Have we ever truly asked ourselves—what does education mean to us? Is it a degree? A paycheck? Or simply the joy of learning? Have you ever laughed at someone who said, “I want to study because I love it”? Have you ever even met such a person?

After a high-risk second pregnancy and a 6-month maternity leave, my career hit an unexpected pause last year, and it took me time to find peace with that silence. It wasn’t easy. The hardest part? Accepting the “no-income” status. I applied to various companies, knowing fully well that I might not be able to take up a role if they asked me to come to the office—thanks to long commutes and Bangalore’s infamous traffic (yes, those stories are all true).
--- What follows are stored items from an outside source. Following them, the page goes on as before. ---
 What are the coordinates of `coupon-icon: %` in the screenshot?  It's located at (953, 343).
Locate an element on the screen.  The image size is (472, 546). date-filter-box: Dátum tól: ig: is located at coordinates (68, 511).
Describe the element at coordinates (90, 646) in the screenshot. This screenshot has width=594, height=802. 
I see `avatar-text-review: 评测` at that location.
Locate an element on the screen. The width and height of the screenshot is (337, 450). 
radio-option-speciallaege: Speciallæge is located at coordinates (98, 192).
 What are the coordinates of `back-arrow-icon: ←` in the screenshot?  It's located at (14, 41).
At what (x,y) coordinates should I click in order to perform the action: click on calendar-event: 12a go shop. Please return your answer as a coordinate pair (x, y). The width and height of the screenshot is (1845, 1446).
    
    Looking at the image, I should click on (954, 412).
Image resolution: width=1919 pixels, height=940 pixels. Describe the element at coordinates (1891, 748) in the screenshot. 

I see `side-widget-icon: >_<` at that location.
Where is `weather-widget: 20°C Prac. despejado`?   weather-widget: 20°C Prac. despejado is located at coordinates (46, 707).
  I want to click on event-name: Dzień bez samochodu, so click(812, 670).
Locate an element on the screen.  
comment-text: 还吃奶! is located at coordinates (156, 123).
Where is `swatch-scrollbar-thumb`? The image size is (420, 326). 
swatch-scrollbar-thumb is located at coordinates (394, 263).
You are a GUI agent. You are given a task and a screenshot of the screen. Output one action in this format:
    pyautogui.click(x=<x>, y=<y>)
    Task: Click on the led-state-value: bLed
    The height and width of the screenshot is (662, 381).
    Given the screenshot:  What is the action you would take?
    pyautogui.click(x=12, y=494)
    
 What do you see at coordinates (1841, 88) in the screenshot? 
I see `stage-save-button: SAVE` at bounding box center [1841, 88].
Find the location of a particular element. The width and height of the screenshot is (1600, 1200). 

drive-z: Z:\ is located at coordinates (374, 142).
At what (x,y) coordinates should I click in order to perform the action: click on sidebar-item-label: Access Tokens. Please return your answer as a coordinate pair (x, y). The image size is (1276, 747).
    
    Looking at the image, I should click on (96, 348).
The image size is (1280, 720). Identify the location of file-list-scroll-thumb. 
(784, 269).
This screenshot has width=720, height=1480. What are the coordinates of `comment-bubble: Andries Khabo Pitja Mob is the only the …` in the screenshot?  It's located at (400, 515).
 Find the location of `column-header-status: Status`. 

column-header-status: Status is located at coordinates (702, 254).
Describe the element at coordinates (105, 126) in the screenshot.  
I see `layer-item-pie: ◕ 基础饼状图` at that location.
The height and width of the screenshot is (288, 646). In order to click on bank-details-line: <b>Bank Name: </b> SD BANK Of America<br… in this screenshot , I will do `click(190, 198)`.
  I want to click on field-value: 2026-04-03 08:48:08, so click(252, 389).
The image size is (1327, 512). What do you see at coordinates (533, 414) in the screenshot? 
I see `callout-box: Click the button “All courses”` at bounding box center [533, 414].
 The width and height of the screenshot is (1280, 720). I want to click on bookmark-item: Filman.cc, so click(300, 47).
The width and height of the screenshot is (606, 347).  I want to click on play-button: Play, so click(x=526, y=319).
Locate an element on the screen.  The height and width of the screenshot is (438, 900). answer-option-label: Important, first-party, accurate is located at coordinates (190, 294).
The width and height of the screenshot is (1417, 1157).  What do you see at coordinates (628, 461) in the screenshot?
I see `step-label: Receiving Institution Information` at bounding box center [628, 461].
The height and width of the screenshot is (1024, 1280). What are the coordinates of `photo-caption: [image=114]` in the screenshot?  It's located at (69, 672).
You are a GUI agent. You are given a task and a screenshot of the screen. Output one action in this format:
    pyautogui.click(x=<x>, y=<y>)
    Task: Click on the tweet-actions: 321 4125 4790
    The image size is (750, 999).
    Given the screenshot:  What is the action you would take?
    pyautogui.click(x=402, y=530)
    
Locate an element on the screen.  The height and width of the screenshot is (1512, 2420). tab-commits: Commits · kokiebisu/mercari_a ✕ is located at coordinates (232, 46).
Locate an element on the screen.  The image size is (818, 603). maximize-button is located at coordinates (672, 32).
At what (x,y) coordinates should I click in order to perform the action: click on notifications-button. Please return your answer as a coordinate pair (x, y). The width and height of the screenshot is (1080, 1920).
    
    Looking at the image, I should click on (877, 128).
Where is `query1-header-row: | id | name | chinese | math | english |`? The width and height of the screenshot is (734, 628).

Eventually, I broke down. The silence from recruiters became unbearable. I stopped the job search and turned to yoga and meditation again, grounding myself in the present rather than constantly mourning what I didn’t have.

During that phase, I remember talking to my mother. I was venting about our finances and how hard it felt to not earn. My mother, always gentle, said, “It will all be fine. Don’t worry so much.” And I snapped back, “You don’t understand. You’ve never worked. You don’t know how it feels not to earn.” She didn’t argue. She just repeated her calming words.

Now, as I write this, I realize how unfair that was. She raised three children, cared for her in-laws, and managed a household that relocated every four years due to my father’s banking job. Isn’t that work? Just because there’s no paycheck, does that mean it isn’t valuable?

Over the generations, our lives have changed. Our lifestyles are more comfortable now dining out, owning cars, travelling. For most of us from middle-class backgrounds, education was sold as a path to jobs. “Study well so you can earn well.” True, but somewhere along the way, the focus shifted. If you're not earning, you're not considered successful. If you don’t take up science after 10th grade, you’re not seen as smart or ambitious.

This belief is especially tough on women. Because while women are capable professionals, they are also natural nurturers. And once a mother, always a mother. No matter how old the children. Many women step away from the workforce when their kids are young. Even if it’s a conscious decision, seeing that missing salary credit message each month can sting.

And here's the strange part is today, if you record your daily chores, package them as “content,” and post them online, you're considered productive, even entrepreneurial. Influencers showing what they cook, clean, or organize are celebrated. But if you do the exact same things quietly, without a camera or hashtags, you're just “at home”. The work hasn’t changed. Only its visibility has. And somehow, that visibility has become the marker of worth.

Years ago, I read an article by a famous writer where he praised his wife for continuing her job despite having children. He said he didn’t mind eating cold rotis because she was independent. At the time, I had just entered the workforce, and I admired the sentiment. But now, as a full-time mother, I wonder was she ever given the choice to pause her career if she had wanted to?

Many of us think women’s empowerment lies in earning. But I believe true independence is in having the freedom to choose, whether it's about how you earn, save, or spend. If you don’t have a say in how your money is used, then even earning it doesn’t feel liberating.

That’s why I say: just because you have degrees doesn’t mean you must work. It’s okay to stay at home if that’s what makes you happy. Wanting to keep your home neat, cook for your family, or take care of your children is not a lesser choice. It’s a valid, valuable one.

Every phase of a woman’s life brings new priorities. Sometimes, you want to work but can’t. Other times, you don’t want to work but must. Either way, there will be sacrifices. So, choose what’s right for you in that moment and stand by that choice without guilt.